The batch size is very important here, batch size =4 cannot lead to a stable Stochastic gradient descent training.
Indeed, I didn't expect that batchsize would have such an impact on the experimental results. So the bigger the batchsize, the better the result?
I use the following line to verify that pytorch is using GPU: torch.cuda.is_available() The returned result is true, but my GPU utilization rate is only 3%. Is it because most of the code operations are performed on the CPU, and GPU only undertakes a small amount of computing tasks?
Maybe not. The batch size is usually kept as 16 or 32 on the person re-id task. Too large batch size will definitely downgrade the performance, especially on the one-example training (which only has hundreds of data).
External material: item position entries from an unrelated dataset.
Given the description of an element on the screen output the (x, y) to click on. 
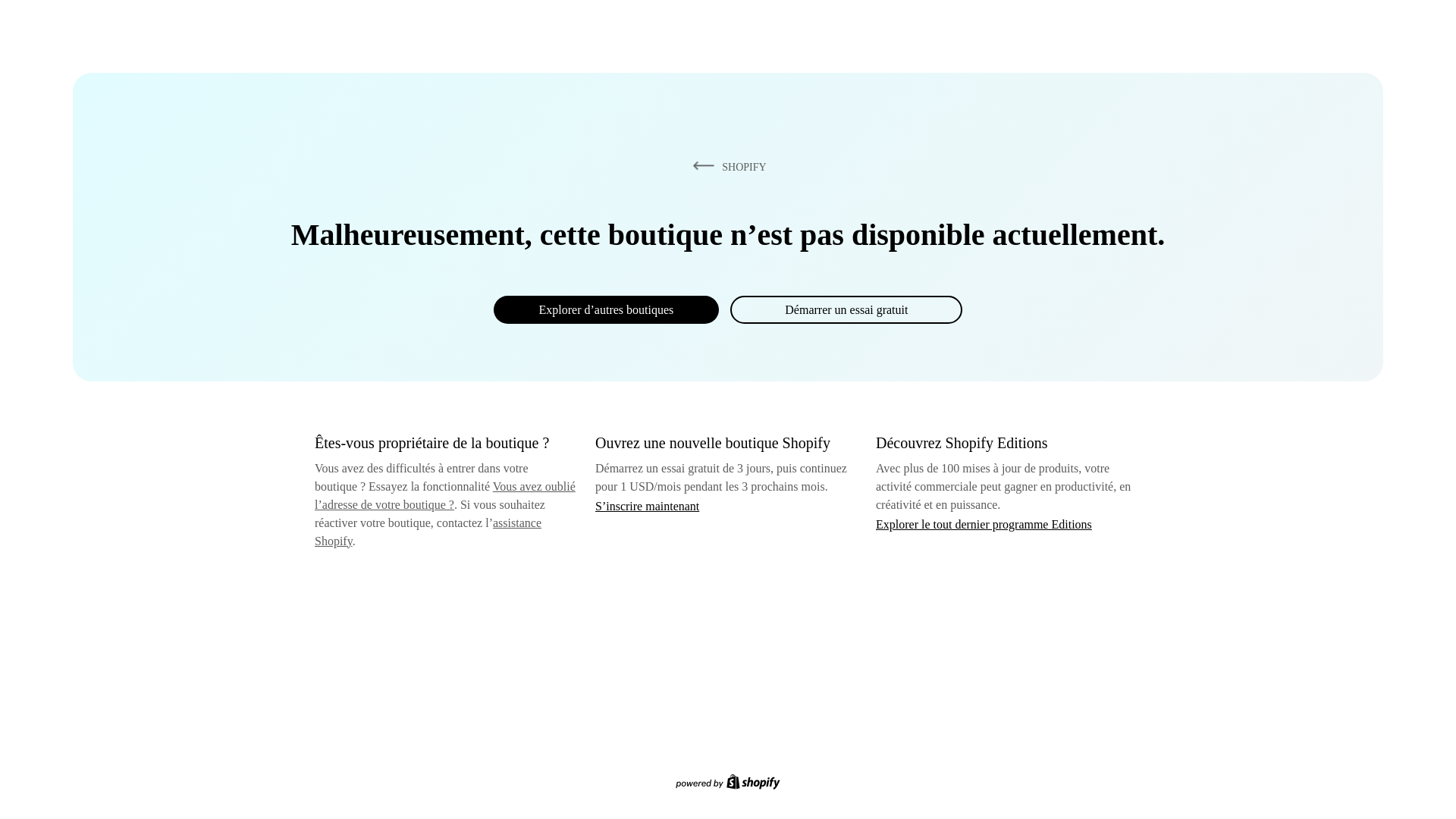
assistance Shopify (427, 531)
Explorer le tout dernier programme Editions (984, 523)
SHOPIFY (726, 166)
Given the description of an element on the screen output the (x, y) to click on. 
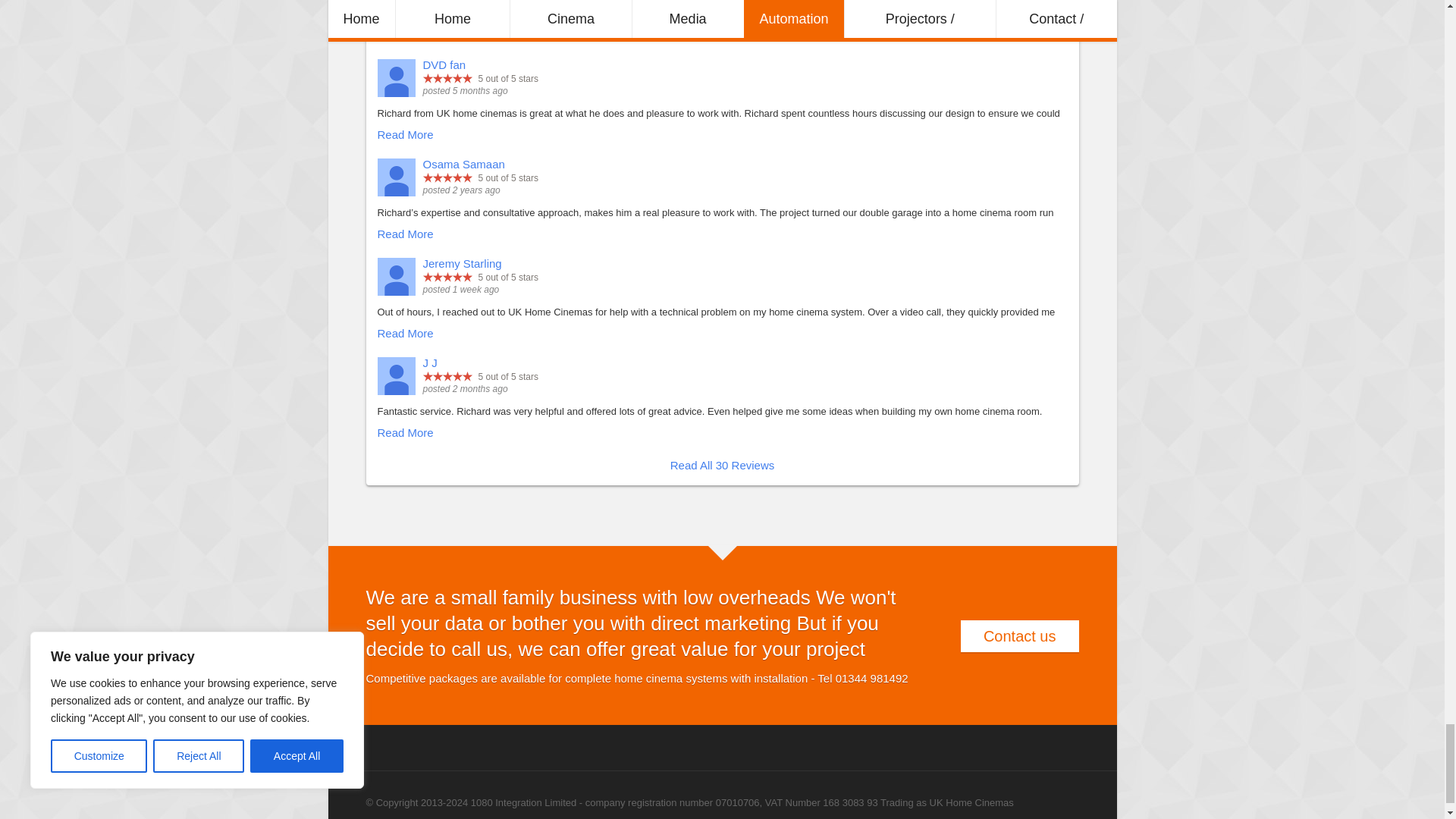
DVD fan (395, 77)
View this profile. (464, 164)
View this profile. (462, 263)
J J (395, 375)
Osama Samaan (395, 177)
View this profile. (444, 64)
Jeremy Starling (395, 276)
View this profile. (430, 362)
Given the description of an element on the screen output the (x, y) to click on. 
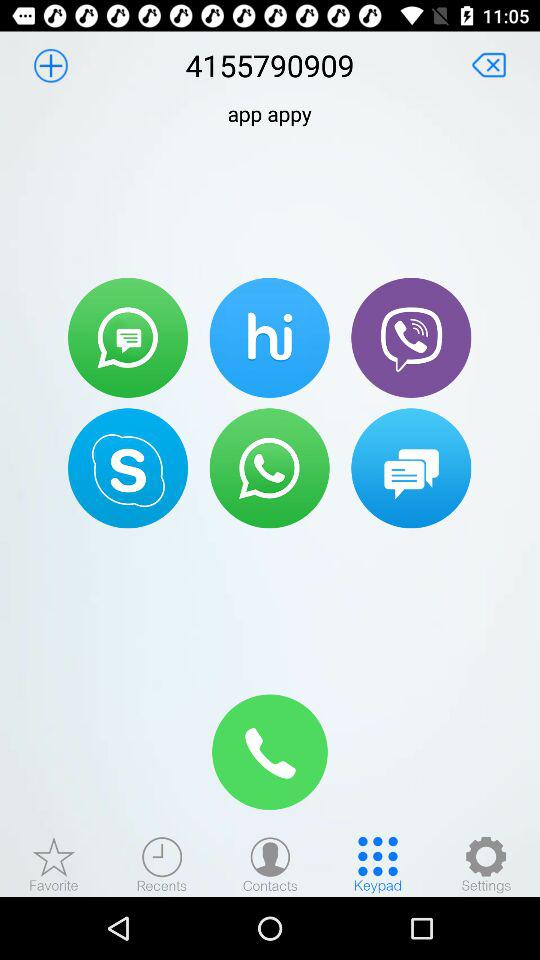
plus button (50, 65)
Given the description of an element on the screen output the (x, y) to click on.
I use the following line to verify that pytorch is using GPU: torch.cuda.is_available() The returned result is true, but my GPU utilization rate is only 3%. Is it because most of the code operations are performed on the CPU, and GPU only undertakes a small amount of computing tasks?
In the training stage, the GPU utilization rate should be very high (close to 90%, maybe). In the test and pseudo labeling stage, there are lots of distance calculation. So at this stage, the most computation is done on CPU.
Thank you very much for your answer. I'll find out the reason for the low utilization rate on GPU
I'm sorry to bother you.I have run your code several times, mAP only reaches 8%, and top-1 only reaches 20% at most. Otherwise,the results are different when each time I run the code. How can I achieve the effect in your paper and keep the results at the same?